- INPUT FOR THIS TASK -
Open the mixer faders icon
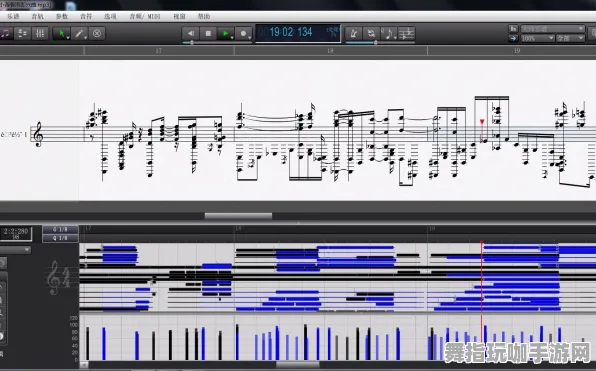 (40, 33)
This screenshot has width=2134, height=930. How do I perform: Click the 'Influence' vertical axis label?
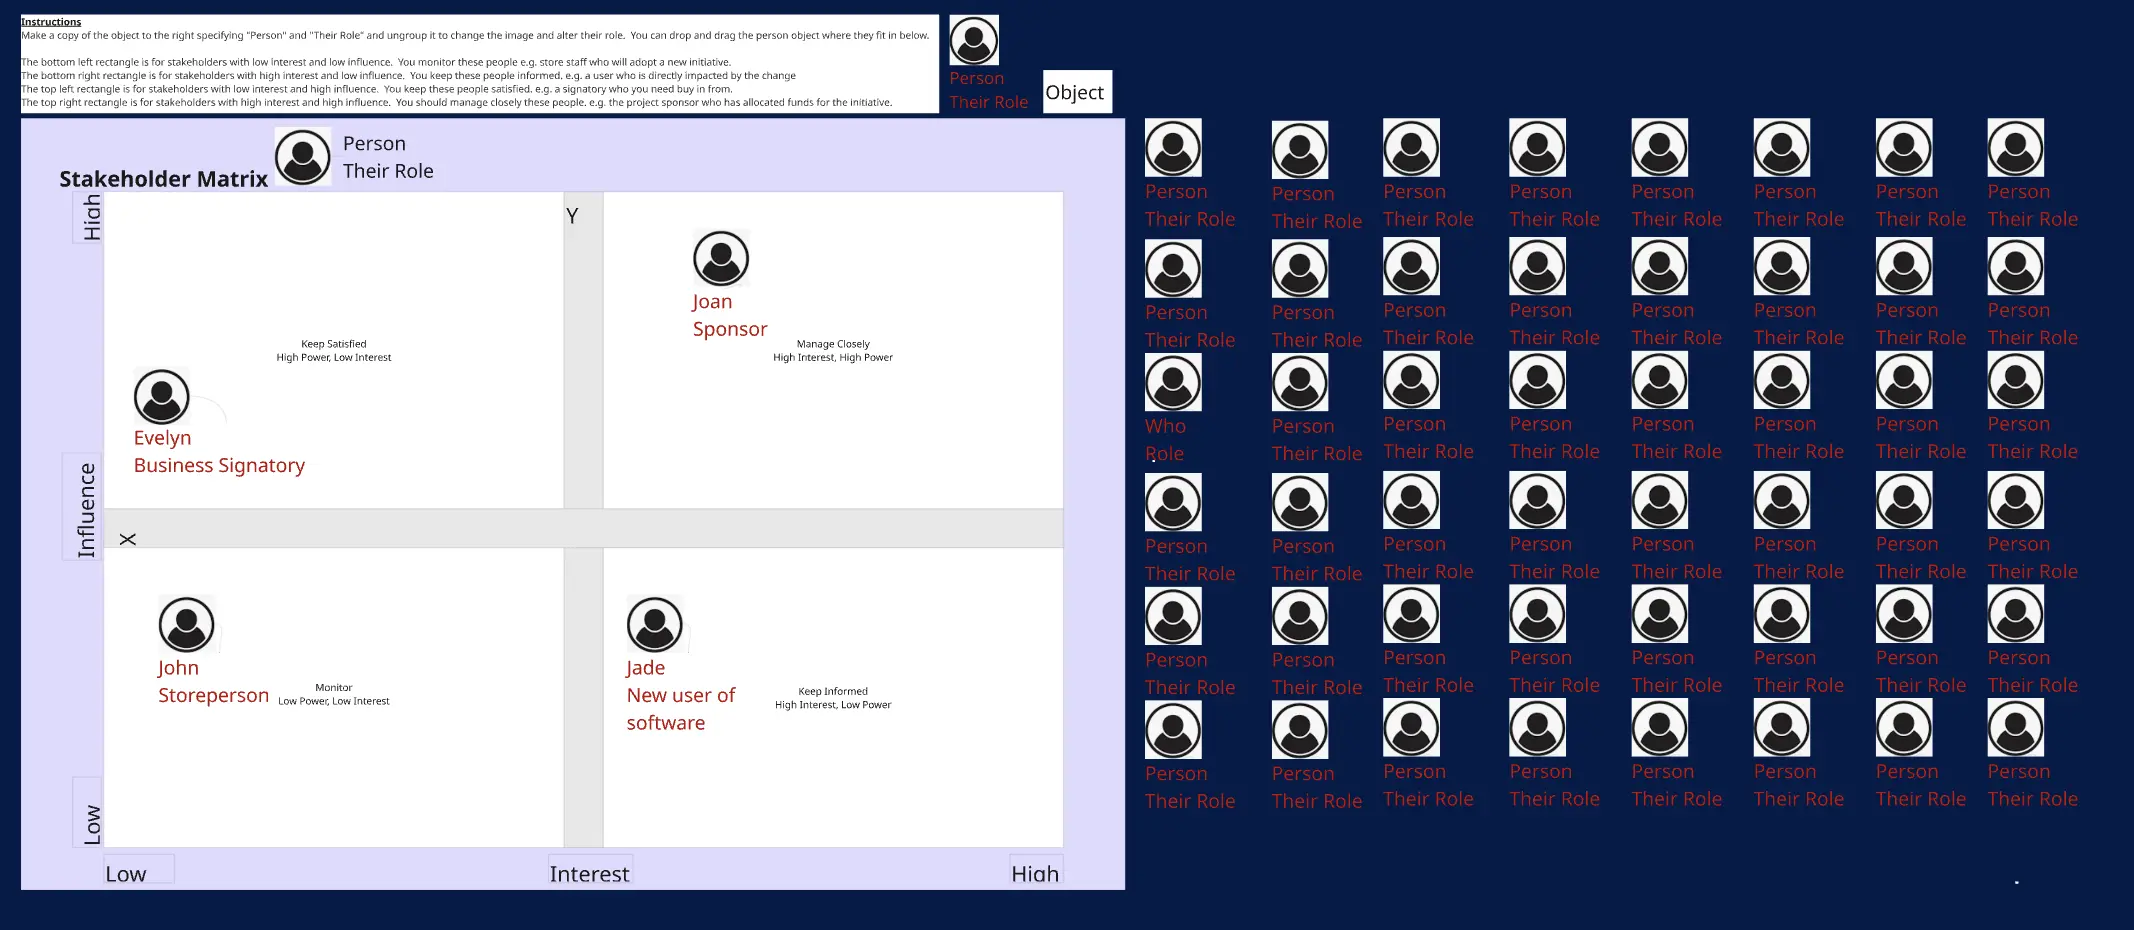point(87,509)
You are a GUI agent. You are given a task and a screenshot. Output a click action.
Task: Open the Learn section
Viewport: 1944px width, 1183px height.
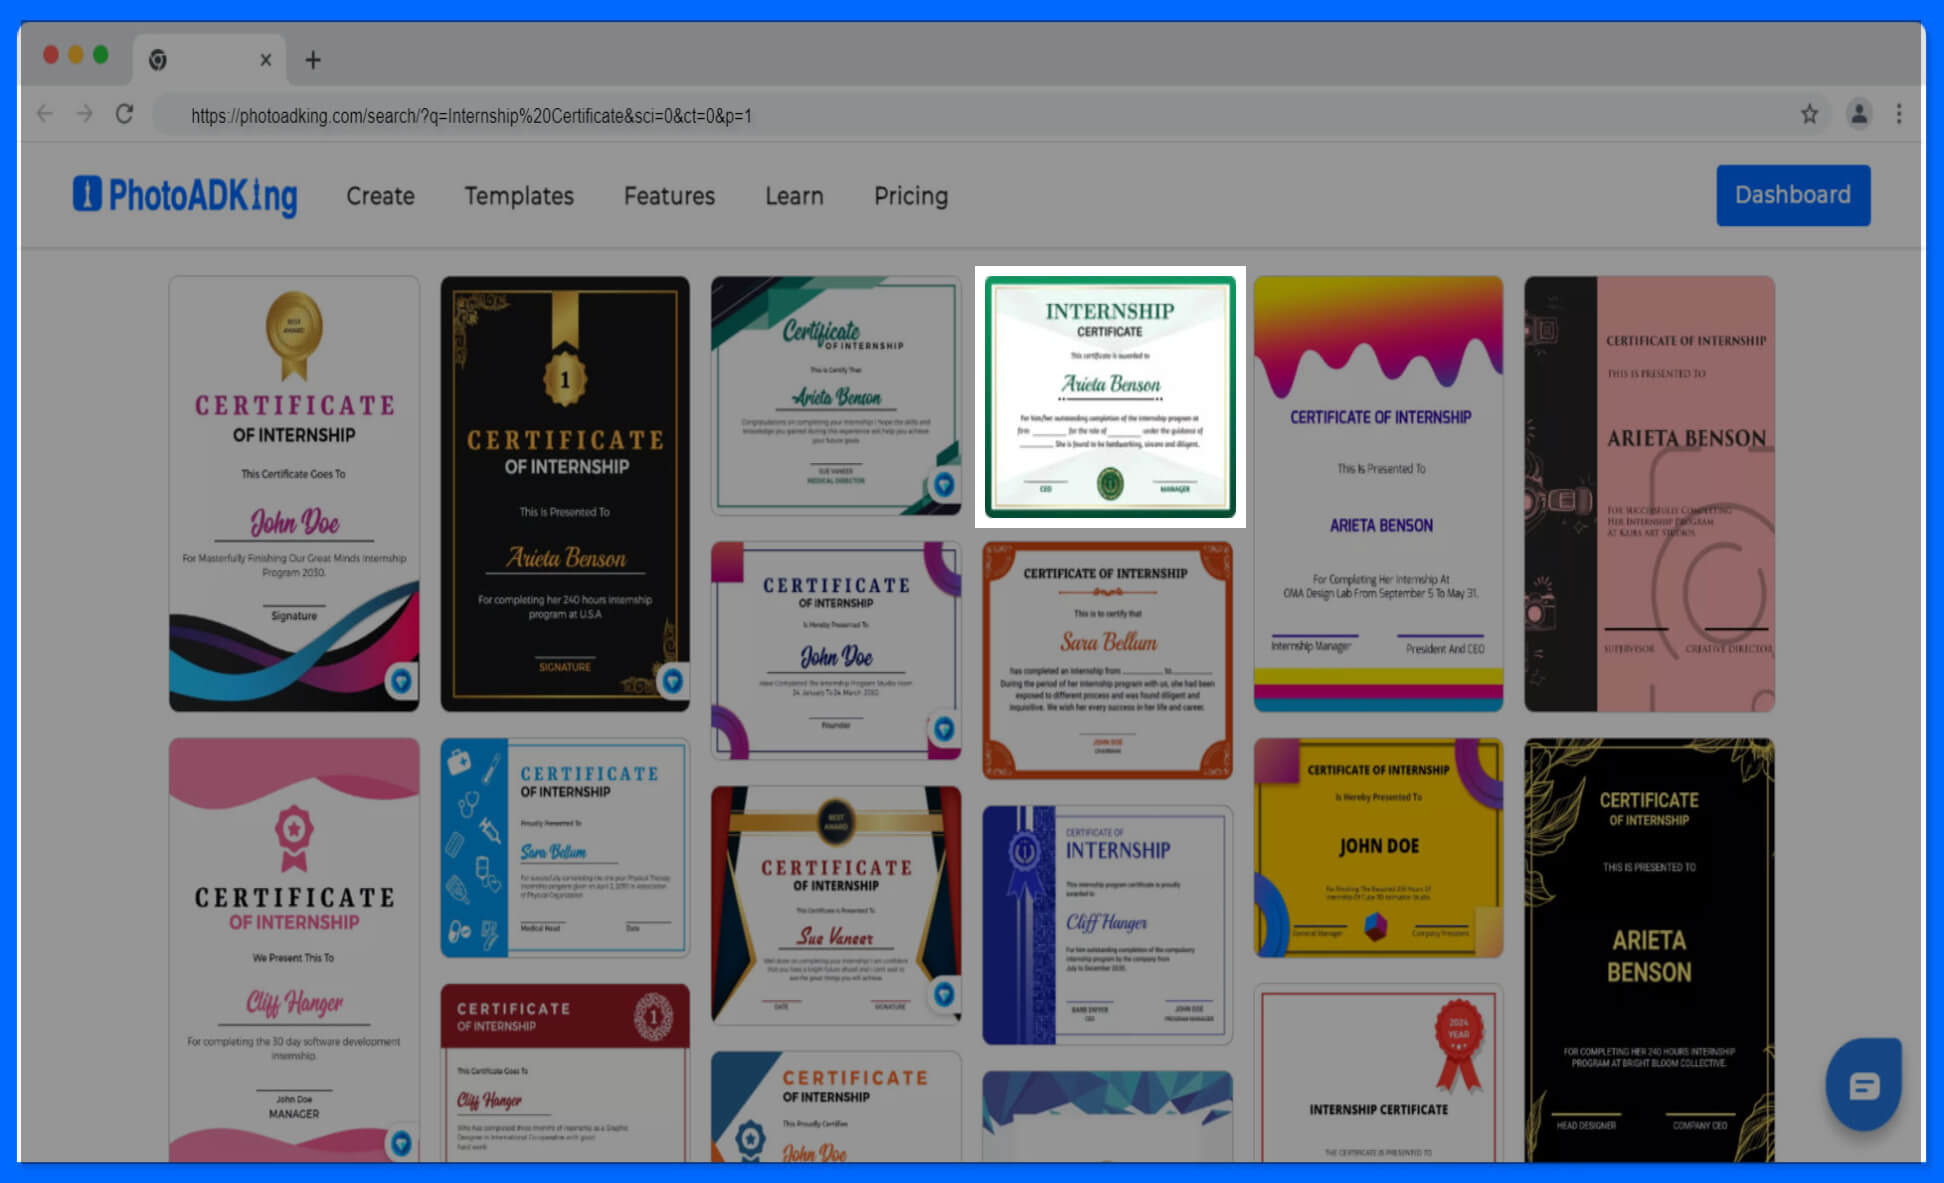(794, 195)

- STATED TASK -
Rewrite the rows above as a numbered list, skipping any blank lines and leaving out the pictures.

- COMPLETED TASK -
1. Open the mixer faders icon
2.  (40, 33)
3. This screenshot has width=2134, height=930. How do I perform: Click the 'Influence' vertical axis label?
4. point(87,509)
5. You are a GUI agent. You are given a task and a screenshot. Output a click action.
6. Task: Open the Learn section
7. Viewport: 1944px width, 1183px height.
8. (794, 195)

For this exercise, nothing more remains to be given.